Re: [PATCH v1 2/2] drm: Clear the fence pointer when writeback job signaled

From: Daniel Vetter
Date: Fri Aug 02 2019 - 05:50:35 EST


On Fri, Aug 2, 2019 at 11:43 AM Daniel Vetter <daniel@xxxxxxxx> wrote:
>
> On Fri, Aug 2, 2019 at 11:29 AM Brian Starkey <Brian.Starkey@xxxxxxx> wrote:
> >
> > Hi Lowry,
> >
> > On Thu, Aug 01, 2019 at 06:34:08AM +0000, Lowry Li (Arm Technology China) wrote:
> > > Hi Brian,
> > >
> > > On Wed, Jul 31, 2019 at 09:20:04PM +0800, Brian Starkey wrote:
> > > > Hi Lowry,
> > > >
> > > > Thanks for this cleanup.
> > > >
> > > > On Wed, Jul 31, 2019 at 11:04:45AM +0000, Lowry Li (Arm Technology China) wrote:
> > > > > During it signals the completion of a writeback job, after releasing
> > > > > the out_fence, we'd clear the pointer.
> > > > >
> > > > > Check if fence left over in drm_writeback_cleanup_job(), release it.
> > > > >
> > > > > Signed-off-by: Lowry Li (Arm Technology China) <lowry.li@xxxxxxx>
> > > > > ---
> > > > > drivers/gpu/drm/drm_writeback.c | 23 +++++++++++++++--------
> > > > > 1 file changed, 15 insertions(+), 8 deletions(-)
> > > > >
> > > > > diff --git a/drivers/gpu/drm/drm_writeback.c b/drivers/gpu/drm/drm_writeback.c
> > > > > index ff138b6..43d9e3b 100644
> > > > > --- a/drivers/gpu/drm/drm_writeback.c
> > > > > +++ b/drivers/gpu/drm/drm_writeback.c
> > > > > @@ -324,6 +324,9 @@ void drm_writeback_cleanup_job(struct drm_writeback_job *job)
> > > > > if (job->fb)
> > > > > drm_framebuffer_put(job->fb);
> > > > >
> > > > > + if (job->out_fence)
> > > >
> > > > I'm thinking it might be a good idea to signal the fence with an error
> > > > here, if it's not already signaled.
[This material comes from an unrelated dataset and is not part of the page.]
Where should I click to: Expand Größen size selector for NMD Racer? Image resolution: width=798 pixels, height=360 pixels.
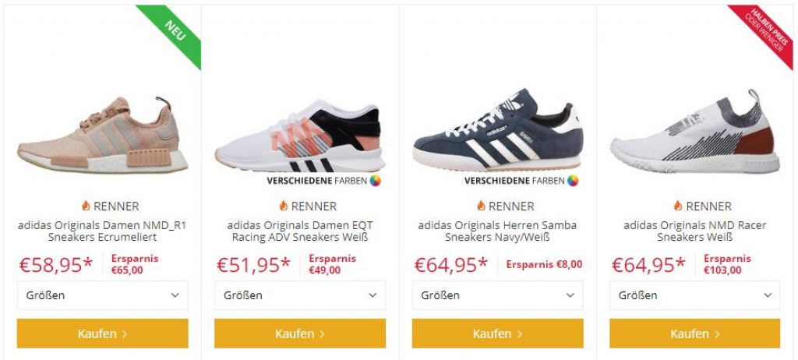pyautogui.click(x=694, y=295)
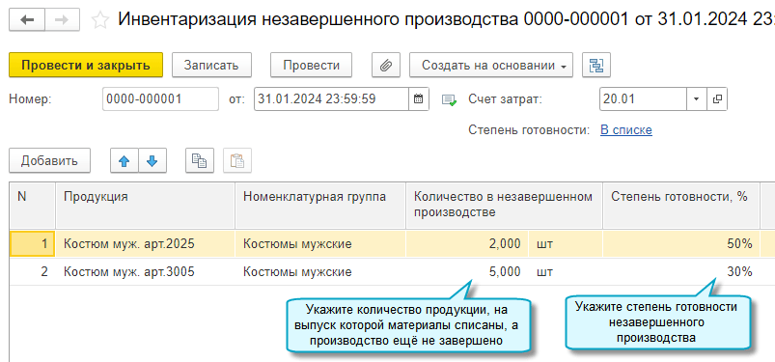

Otherwise, if there's someone
> > > > waiting (which there shouldn't be), they're going to be waiting a very
> > > > long time :-)
> > > >
> > > > Thanks,
> > > > -Brian
> > > >
> > > Here it happened at atomic_check failed and test only commit. For both
> > > cases, the commit has been dropped and it's only a clean up. So here better
> > > not be treated as an error case:)
> >
> > If anyone else has a reference on the fence, then IMO it absolutely is
> > an error to reach this point without the fence being signaled -
> > because it means that the fence will never be signaled.
> >
> > I don't think the API gives you a way to check if this is the last
> > reference, so it's safest to just make sure the fence is signalled
> > before dropping the reference.
> >
> > It just feels wrong to me to have the possibility of a dangling fence
> > which is never going to get signalled; and it's an easy defensive step
> > to make sure it can never happen.
> >
> > I know it _shouldn't_ happen, but we often put in handling for cases
> > which shouldn't happen, because they frequently do happen :-)
>
> We're not as paranoid with the vblank fences either, so not sure why
> we need to be this paranoid with writeback fences. If your driver
> grabs anything from the atomic state in ->atomic_check it's buggy
> anyway.
>
> If you want to fix this properly I think we need to move the call to
> prepare_signalling() in between atomic_check and atomic_commit. Then I
> think it makes sense to also force-complete the fence on error ...
>
> > > Since for userspace, it should have been failed or a test only case, so
> > > writebace fence should not be signaled.
> >
> > It's not only userspace that can wait on fences (and in fact this
> > fence will never even reach userspace if the commit fails), the driver
> > may have taken a copy to use for "something".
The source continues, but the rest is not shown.